Modification of graphite electrode

Prior to modification of the graphite electrode, the graphite was treated with fine-grit sandpaper to remove any possible contaminations on its surface. In the first step of modification, by applying the optimum constant cathodic potential of − 0.45 V (vs RHE) to the graphite electrode for 30 min in an acetonitrile solution containing 4-carboxyphenyl diazonium salt (0.4 mM) and LiClO4 (0.1 M) as electrolyte, the electrochemical reduction of mentioned salt led to the generation of carboxyphenyl radicals and its covalent linkage at the surface of the graphite electrode. The steel wire was used as a counter electrode in this step. After electrochemical functionalization, the graphite was washed with acetonitrile and dried. In the second step the 4-carboxyphenyl functionalized graphite was immersed in the DMF solution containing Co(NO3)2. 6 H2O (0.12 mM) and trimesic acid (0.12 mM) and put in autoclave for 16 h in 120 °C to give the desired Co-MOF modified graphite electrode with the mass loading of 1.2 mg/cm2.
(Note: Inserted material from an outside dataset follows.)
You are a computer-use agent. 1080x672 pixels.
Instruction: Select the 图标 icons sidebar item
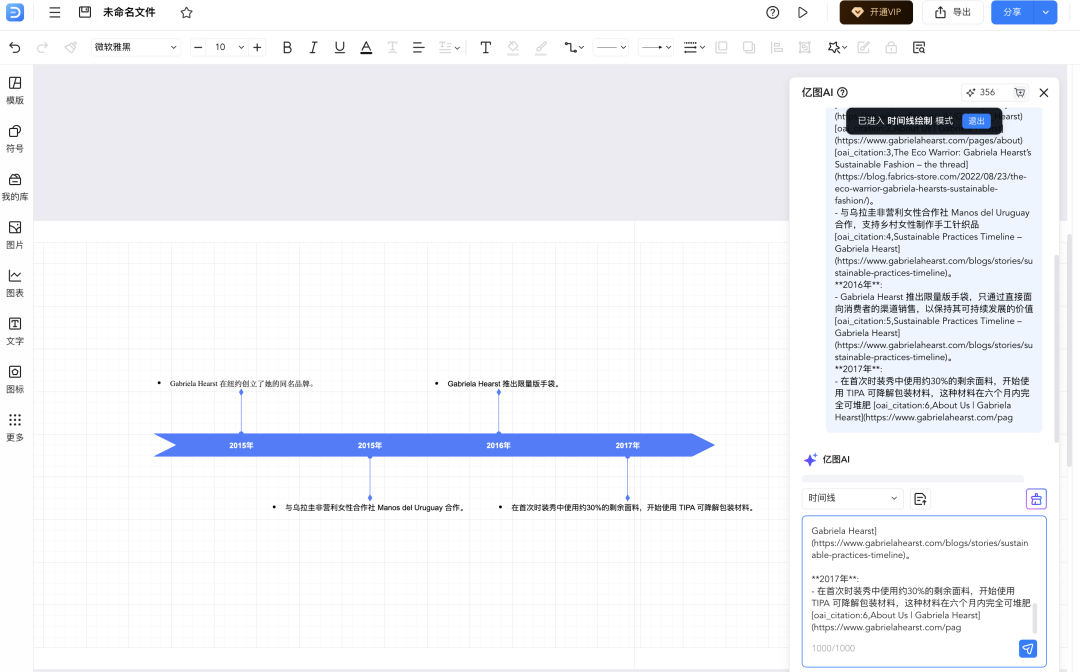[x=14, y=379]
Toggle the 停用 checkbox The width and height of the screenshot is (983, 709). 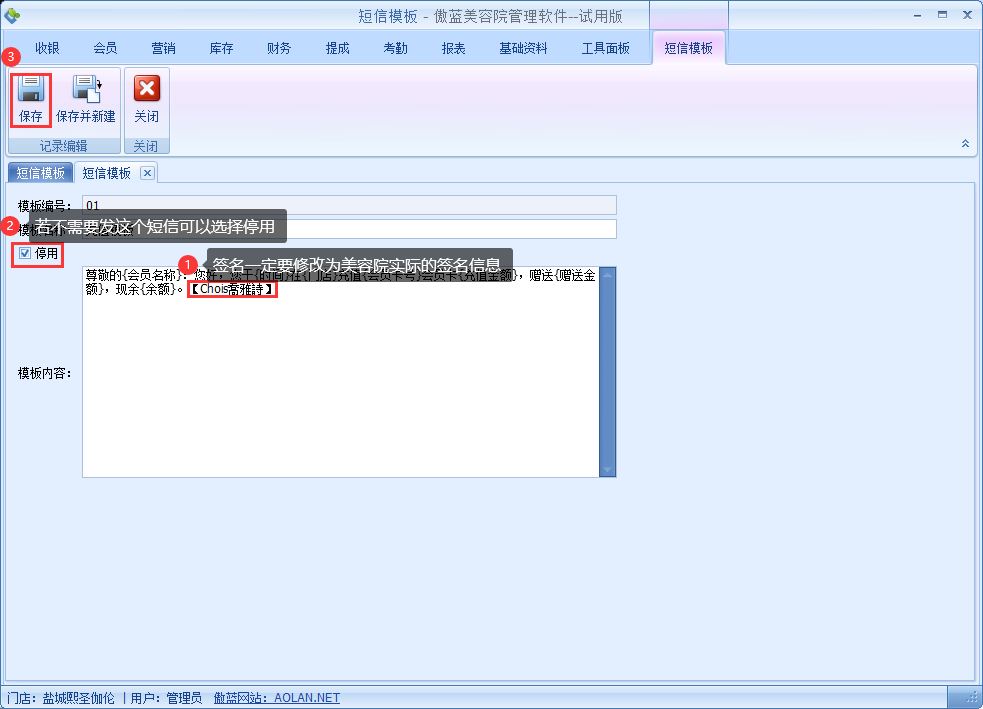pyautogui.click(x=25, y=254)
General procedure of Aldehyde preparation

The oxidation of alcohols (1 mmol) was carried out in 5 mL of acetonitrile containing LiClO4 as electrolyte (0.1 M) via a two-electrode undivided cell system involving Co-MOF modified graphite anode and graphite plate cathode, under controlled-current coulometry. The constant current of 10 mA was applied for 30 min at room temperature. In order to obtain the desired pure products, subsequent to acetonitrile evaporation via rotary evaporator, the precipitated residual was dissolved in mixed solution containing water and ethyl acetate with ratio of (2:8) and the corresponding aldehydes separated from electrolyte through a simple decantation process and purifying compounds were done by column chromatography.